Quelle étrange coincidence. Nous avions un souper de famille vendredi soir et le grand sujet de conversation fut justement la cinquantaine. L'ainé y est déjà (52), ma soeur le sera en Juin, je la suivrai en juillet l'an prochain et mon petit frère, l'an d'après. Nous avions donc tous qq chose à dire sur le sujet et nous sommes tous tombés d'accord: nous traversons tous les plus beaux moments de nos vies. Plus calme, plus sereins, plus "focus" sur les choses importantes et moins stressés par les pécadilles. Tous avons des plans: voyager, apprendre l'espagnol, danser le tango, aller plonger dans un volcan actif (devinez qui hehe)- bref, pas de retraite ou de ralentissement pour personne; pas de "ah merde, ma vie est derriere moi".
Certes, cela n'exclut pas quelques regrets (qui n'en a pas)mais le défaitisme ou la mélancolie du bon vieux temps n'a jamais pointé le bout du nez. Quatre personnalités totalement différentes- quatre constats similaires. La vie est belle à 50; peut-être même plus belle que quand nous étions jeunes et ennervés.
Il nous en reste moins mais on l'assume mieux.
Et dire que toute cette discussion s'est amorcée pcq My Generation des Who passait à la radio. "Hope I die before get old..."

Malthus

Le blog d'Olivier Kaestlé a dit…

@ Hélène Aucun doute là-dessus, Hélène, j'ai eu le meilleur père qui soit pour mon évolution. Je crois que c'est une forme de grâce qui me soutient dans ma lutte pour la reconnaissance de la condition masculine. Je ne peux supporter que des pères aussi valables que le mien soient traités comme des ordures par notre système judiciaire, quand ce n'est pas par notre société même, d'une multitude de façons.

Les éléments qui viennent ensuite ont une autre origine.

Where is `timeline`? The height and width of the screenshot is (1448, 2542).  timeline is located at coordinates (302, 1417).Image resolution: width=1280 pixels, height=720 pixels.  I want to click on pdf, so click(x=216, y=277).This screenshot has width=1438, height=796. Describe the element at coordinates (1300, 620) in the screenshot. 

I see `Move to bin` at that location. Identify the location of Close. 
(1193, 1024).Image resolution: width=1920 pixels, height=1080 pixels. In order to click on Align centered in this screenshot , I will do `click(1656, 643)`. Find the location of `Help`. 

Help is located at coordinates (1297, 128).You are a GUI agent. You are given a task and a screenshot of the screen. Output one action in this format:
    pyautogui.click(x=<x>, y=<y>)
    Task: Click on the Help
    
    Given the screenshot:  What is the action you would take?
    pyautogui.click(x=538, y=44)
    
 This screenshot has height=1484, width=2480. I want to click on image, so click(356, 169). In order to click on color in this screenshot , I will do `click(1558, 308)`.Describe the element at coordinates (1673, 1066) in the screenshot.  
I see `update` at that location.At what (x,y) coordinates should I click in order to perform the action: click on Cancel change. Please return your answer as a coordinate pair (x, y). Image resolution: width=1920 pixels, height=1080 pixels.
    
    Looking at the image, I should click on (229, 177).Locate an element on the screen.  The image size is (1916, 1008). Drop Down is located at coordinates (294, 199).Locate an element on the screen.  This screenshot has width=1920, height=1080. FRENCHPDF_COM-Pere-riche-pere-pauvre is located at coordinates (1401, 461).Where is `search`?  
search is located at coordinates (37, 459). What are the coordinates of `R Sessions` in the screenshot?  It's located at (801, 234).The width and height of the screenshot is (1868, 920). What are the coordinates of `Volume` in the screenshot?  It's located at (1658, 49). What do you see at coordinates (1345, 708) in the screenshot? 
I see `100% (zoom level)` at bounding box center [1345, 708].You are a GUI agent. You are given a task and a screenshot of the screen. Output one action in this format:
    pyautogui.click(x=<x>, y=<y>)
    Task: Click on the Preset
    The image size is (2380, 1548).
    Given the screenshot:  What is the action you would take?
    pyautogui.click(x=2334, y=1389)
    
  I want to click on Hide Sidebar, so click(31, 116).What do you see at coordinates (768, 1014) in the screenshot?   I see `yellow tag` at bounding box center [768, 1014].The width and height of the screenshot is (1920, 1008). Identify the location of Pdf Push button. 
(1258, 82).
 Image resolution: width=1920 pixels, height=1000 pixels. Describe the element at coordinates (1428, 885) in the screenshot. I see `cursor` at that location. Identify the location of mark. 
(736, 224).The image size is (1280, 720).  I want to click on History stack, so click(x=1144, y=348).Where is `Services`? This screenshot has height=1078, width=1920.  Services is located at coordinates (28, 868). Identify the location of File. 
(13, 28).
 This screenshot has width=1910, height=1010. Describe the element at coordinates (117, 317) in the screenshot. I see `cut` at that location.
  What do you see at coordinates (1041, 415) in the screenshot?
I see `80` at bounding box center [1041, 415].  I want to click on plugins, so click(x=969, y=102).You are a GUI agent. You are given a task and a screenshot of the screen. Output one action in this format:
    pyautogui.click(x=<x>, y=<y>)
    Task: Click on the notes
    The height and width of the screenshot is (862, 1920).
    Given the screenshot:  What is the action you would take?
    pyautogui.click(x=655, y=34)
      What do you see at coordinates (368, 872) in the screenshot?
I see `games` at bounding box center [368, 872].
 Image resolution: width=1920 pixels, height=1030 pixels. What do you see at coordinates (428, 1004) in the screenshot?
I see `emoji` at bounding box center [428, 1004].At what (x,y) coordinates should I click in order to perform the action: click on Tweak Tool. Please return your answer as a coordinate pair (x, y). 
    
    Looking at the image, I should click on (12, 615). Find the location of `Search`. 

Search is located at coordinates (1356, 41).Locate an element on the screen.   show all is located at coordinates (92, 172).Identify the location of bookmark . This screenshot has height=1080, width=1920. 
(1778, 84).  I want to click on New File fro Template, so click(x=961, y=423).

Le blog d'Olivier Kaestlé a dit…

@ Malthus Merci de ce super témoignage qui me confirme des perceptions très personnelles. Moi aussi, je trouve que la vie dans la cinquantaine, ça n'a jamais été aussi zen ! Je me sens à la fois plus jeune, et surtout plus serein, que lorsque j'avais 20 ans. "It takes a long time to be young", disait George Bernard Shaw, si ma mémoire est bonnne. He was damn right !

Anonyme a dit…

-->Hélène

Les pères de cette génération, nés dans la crise et ayant grandit durant la 2ieme Grande Guerre, exprimaient leur affection de droles de facons. Le mien, par example, suivait la règle toute masculine des trois "P": procréer, pourvoit et punit. Exprimer amour et affection relevait de la mère, même si il adorait ses enfants.
Mais une fois l'an, la culture lui permettait de nous le dire ouvertement sans perdre quoi que ce soit de sa masculinité. Tous les premiers de l'an, l'ainé de la famille rameutait tout le monde (femme y comprit) puis nous menait au salon ou il demandait à notre père d'étendre sur nous sa bénédiction paternelle. Nous nous agenouillons alors tous à ses pieds (trrrrrès catholique tout ca) et c'est à ce moment qu'il pouvait nous dire, via une bénédiction qui s'étirait souvent, à quel point Dieu l'avait choyé, à quel point il était fier, etc... etc...
Cet étrange (et O combien désuet) rituel lui permettait de nous toucher, nous caresser la tête et le visage, nous sourire et exprimer toutes ces émotions "féminines" qui l'habitaient mais qui lui étaient culturellement proscrites. Autre temps, autre moeurs.
C'était gauche. Alambiqué. Un peu humiliant aussi.Mais personne ne se méprenait sur le sens profond de la chose ou sur l'importance qu'elle revêtait pour notre père.

Malthus

Hélène Grenier a dit…

Merci Malthus pour ce témoignage aussi touchant. Effectivement, les hommes étaient aussi coincés dans leur rôles que les femmes. Je suis très touchée par ce genre de petites actions, seules occasions de pouvoir manifester son affection. Les enfants vivaient avec ce peu qu'ils recevaient jusqu'à l'an prochain.

Hélène Grenier a dit…

Josick,

Je trouve vos propos tellement à côté du sens de cet article.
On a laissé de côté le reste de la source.